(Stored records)

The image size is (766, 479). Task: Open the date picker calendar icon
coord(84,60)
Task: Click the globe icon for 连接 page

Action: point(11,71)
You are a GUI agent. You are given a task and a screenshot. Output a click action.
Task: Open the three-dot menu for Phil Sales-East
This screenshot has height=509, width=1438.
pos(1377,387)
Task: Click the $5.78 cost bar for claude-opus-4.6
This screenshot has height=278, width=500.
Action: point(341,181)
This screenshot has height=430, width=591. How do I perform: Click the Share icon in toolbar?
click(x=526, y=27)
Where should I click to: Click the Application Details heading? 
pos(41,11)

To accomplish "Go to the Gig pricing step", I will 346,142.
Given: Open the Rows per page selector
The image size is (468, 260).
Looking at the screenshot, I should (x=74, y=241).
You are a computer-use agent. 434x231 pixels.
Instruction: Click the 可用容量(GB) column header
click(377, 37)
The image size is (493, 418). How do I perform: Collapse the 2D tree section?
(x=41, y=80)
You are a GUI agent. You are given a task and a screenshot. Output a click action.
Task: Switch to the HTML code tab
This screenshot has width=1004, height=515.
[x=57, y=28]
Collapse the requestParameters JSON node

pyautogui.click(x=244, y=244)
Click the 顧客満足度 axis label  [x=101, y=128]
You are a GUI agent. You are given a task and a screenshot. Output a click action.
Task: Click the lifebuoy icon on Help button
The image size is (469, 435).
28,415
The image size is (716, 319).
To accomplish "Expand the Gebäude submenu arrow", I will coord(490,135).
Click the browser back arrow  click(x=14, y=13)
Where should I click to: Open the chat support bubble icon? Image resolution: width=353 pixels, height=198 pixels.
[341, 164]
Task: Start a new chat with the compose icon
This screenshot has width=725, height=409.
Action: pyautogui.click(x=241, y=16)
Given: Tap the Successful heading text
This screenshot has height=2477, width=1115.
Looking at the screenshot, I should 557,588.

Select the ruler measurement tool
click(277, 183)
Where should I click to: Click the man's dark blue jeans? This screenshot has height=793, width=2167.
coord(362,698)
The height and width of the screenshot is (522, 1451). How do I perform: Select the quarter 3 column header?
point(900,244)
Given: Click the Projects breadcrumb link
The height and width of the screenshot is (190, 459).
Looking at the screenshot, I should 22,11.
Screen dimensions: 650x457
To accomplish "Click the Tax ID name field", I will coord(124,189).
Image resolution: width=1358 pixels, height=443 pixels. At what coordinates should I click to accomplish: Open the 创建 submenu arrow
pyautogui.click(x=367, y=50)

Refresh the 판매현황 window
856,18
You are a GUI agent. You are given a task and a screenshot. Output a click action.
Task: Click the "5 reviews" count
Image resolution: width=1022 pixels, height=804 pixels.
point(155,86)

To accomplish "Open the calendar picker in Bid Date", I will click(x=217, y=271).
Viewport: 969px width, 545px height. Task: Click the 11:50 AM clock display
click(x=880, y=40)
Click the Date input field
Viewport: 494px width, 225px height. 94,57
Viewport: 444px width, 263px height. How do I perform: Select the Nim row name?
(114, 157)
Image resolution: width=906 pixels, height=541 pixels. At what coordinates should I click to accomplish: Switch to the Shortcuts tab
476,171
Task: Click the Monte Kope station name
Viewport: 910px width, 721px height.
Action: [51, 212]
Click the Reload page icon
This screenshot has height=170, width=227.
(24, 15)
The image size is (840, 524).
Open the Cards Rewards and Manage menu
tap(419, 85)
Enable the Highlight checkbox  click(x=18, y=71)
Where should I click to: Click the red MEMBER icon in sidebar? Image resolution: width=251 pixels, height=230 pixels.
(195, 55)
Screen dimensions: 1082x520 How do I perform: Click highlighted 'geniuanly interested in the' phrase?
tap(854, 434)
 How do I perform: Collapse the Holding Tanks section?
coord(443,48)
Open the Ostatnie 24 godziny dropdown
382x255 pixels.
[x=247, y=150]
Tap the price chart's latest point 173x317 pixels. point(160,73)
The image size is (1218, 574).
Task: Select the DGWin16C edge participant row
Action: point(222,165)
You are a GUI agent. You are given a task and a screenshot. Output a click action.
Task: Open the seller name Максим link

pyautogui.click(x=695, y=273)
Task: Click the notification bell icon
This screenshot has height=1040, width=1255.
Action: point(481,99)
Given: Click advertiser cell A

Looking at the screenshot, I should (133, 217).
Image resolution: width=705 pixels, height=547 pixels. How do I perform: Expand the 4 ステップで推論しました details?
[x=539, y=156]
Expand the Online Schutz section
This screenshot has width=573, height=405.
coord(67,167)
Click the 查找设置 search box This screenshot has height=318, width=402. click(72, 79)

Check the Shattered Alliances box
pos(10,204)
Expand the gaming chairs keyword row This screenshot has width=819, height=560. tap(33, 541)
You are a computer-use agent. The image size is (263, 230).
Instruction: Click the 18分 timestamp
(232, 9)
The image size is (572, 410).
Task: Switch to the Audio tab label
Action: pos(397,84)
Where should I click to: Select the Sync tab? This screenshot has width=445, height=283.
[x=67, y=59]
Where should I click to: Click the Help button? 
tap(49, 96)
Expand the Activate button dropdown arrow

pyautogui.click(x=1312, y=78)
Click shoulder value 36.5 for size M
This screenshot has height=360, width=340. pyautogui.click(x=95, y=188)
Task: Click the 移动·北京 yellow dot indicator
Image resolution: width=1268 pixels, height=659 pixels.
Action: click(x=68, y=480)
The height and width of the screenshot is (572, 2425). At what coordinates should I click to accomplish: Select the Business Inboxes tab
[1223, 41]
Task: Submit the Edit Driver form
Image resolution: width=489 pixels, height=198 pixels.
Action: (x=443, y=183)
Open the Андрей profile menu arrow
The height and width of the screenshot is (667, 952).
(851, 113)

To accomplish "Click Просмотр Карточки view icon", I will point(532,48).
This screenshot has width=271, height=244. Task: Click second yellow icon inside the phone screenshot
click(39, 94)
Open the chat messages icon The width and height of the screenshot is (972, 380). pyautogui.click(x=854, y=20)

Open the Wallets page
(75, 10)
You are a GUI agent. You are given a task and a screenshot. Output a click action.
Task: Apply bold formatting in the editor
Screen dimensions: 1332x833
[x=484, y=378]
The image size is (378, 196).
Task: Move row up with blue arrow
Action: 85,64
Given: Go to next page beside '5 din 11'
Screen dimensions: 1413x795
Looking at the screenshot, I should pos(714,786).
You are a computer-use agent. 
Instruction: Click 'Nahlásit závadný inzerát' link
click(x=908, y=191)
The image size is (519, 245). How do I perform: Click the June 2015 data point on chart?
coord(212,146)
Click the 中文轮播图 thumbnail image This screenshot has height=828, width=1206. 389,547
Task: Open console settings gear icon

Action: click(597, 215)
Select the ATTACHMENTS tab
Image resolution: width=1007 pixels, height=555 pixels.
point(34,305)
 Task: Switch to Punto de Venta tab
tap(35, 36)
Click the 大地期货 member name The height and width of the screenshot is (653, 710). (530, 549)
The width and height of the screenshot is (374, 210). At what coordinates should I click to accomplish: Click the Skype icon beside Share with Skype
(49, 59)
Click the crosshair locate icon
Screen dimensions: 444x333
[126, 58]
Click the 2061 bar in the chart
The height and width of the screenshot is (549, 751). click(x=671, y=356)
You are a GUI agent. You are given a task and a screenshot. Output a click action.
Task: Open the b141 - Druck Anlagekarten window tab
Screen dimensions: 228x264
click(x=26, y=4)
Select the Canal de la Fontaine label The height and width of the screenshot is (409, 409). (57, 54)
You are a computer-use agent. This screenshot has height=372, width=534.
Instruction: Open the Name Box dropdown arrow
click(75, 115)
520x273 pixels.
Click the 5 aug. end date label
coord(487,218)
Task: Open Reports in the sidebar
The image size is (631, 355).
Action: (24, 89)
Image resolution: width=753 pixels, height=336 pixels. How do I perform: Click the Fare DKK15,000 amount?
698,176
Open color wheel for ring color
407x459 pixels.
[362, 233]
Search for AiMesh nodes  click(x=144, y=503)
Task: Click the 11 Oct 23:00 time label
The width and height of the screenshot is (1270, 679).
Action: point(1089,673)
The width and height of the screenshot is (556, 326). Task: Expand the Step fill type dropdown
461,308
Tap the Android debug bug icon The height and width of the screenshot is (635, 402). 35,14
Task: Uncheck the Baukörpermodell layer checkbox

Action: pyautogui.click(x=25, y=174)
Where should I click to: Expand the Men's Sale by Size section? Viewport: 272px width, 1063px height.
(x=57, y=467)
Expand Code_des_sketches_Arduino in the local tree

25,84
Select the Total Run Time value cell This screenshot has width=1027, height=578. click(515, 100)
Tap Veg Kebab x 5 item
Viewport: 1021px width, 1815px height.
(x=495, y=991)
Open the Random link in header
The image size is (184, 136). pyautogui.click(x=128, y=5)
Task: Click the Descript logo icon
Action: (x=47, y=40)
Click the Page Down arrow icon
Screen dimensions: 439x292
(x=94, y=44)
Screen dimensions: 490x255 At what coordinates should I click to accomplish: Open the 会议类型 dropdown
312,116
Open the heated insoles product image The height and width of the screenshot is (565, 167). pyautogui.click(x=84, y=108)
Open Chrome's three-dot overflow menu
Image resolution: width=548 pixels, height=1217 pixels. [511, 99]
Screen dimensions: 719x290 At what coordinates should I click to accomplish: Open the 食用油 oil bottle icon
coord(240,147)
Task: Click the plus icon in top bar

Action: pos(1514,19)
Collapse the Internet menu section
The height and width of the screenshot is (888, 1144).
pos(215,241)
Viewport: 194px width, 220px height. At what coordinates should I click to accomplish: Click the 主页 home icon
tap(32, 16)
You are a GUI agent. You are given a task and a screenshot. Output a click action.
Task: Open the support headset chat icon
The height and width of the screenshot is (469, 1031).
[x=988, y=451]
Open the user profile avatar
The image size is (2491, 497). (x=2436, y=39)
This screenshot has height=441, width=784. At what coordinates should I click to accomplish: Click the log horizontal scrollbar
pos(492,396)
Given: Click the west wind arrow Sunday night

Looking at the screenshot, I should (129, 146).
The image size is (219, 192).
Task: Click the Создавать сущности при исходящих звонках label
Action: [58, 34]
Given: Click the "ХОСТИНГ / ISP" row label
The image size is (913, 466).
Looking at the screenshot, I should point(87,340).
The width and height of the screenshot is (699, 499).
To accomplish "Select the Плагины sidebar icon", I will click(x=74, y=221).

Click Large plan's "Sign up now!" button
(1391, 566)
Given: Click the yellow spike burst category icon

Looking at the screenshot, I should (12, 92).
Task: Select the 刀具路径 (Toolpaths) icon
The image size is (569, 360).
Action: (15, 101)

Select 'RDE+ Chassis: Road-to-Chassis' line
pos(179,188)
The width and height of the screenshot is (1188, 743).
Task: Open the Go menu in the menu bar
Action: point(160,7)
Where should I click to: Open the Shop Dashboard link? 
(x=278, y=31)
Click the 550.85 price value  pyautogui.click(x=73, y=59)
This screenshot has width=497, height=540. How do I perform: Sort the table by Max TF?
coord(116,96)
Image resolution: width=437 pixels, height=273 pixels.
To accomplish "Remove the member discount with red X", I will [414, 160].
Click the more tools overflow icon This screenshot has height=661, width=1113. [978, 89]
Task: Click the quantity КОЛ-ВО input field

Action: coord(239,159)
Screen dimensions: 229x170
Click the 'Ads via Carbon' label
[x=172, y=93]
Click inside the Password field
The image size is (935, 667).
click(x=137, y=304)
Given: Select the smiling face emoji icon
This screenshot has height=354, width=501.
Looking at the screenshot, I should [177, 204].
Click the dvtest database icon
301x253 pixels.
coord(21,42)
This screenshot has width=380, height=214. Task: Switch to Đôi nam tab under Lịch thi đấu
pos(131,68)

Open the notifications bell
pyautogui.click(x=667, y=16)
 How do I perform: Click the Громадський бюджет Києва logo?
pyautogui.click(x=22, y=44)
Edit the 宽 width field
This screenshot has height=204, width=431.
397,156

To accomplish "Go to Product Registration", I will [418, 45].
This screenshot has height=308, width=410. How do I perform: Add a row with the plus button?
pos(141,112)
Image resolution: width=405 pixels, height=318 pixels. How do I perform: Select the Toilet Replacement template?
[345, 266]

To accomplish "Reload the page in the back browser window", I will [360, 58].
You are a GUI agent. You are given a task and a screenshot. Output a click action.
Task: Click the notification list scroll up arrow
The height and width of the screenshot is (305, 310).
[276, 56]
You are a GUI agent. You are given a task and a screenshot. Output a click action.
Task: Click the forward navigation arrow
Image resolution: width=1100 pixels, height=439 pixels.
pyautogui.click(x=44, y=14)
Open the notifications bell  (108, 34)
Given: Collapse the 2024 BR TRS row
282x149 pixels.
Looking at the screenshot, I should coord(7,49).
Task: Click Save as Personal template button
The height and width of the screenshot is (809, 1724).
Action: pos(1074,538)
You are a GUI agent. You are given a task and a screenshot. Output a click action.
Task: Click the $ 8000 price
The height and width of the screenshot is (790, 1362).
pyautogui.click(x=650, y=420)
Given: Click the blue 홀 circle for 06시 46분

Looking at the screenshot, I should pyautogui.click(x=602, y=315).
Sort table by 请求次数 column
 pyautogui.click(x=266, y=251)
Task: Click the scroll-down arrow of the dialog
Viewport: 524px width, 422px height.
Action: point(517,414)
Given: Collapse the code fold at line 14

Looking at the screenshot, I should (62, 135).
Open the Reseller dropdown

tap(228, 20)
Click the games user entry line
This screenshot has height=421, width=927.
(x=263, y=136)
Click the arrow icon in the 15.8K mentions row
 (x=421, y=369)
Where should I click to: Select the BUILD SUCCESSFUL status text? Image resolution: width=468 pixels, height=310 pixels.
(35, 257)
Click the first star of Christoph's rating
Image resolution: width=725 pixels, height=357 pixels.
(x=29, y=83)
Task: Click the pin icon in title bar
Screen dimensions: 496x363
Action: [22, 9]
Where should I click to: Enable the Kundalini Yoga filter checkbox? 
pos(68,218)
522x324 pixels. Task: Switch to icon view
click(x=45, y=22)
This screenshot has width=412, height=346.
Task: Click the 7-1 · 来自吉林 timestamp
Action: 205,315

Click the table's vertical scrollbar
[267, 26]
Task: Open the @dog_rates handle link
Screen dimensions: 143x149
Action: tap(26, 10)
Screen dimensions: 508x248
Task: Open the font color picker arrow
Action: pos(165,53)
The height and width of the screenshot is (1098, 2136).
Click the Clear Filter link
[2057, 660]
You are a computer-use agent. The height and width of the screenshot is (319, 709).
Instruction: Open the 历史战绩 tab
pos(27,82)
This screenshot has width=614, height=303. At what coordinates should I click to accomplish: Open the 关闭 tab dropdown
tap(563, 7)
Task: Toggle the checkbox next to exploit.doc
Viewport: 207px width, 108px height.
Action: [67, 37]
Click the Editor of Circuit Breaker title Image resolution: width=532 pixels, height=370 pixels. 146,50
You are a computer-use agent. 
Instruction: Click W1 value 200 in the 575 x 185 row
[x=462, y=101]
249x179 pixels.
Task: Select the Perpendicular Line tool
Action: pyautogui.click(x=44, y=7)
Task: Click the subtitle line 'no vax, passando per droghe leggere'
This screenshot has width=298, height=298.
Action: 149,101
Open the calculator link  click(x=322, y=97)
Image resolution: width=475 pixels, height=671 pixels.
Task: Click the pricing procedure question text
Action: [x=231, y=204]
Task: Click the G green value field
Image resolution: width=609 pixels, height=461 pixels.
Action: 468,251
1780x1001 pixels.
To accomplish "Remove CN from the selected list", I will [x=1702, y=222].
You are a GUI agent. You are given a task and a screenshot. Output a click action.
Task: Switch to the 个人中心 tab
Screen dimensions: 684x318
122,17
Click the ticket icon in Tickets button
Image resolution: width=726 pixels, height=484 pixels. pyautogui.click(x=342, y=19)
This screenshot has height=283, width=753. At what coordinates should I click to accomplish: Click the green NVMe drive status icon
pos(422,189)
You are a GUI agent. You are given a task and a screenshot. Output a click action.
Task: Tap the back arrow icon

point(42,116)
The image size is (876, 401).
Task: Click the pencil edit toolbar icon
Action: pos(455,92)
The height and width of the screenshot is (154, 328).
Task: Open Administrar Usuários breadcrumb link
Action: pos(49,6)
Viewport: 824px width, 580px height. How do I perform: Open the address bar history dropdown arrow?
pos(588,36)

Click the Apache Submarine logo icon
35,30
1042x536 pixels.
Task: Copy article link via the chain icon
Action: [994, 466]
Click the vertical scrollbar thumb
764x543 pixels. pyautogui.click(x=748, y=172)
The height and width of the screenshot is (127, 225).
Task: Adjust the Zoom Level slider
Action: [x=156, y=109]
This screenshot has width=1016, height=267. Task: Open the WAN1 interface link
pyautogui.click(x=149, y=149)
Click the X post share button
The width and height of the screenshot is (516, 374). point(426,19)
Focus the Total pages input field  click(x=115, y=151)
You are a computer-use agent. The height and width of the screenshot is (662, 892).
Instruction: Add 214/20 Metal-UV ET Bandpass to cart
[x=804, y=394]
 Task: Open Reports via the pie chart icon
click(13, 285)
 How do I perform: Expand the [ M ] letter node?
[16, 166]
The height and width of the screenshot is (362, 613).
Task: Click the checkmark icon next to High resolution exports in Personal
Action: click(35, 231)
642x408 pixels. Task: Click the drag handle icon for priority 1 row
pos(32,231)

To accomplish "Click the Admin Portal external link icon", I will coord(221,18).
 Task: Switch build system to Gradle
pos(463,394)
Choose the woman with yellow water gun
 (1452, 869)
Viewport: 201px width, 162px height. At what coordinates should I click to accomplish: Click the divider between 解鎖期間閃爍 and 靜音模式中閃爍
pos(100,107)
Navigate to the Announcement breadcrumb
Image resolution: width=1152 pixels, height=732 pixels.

** What you need to do **
Return every line from the records above that holds the word "list".

** Finished task **
Task: Click the notification list scroll up arrow
To accomplish "Remove CN from the selected list", I will [x=1702, y=222].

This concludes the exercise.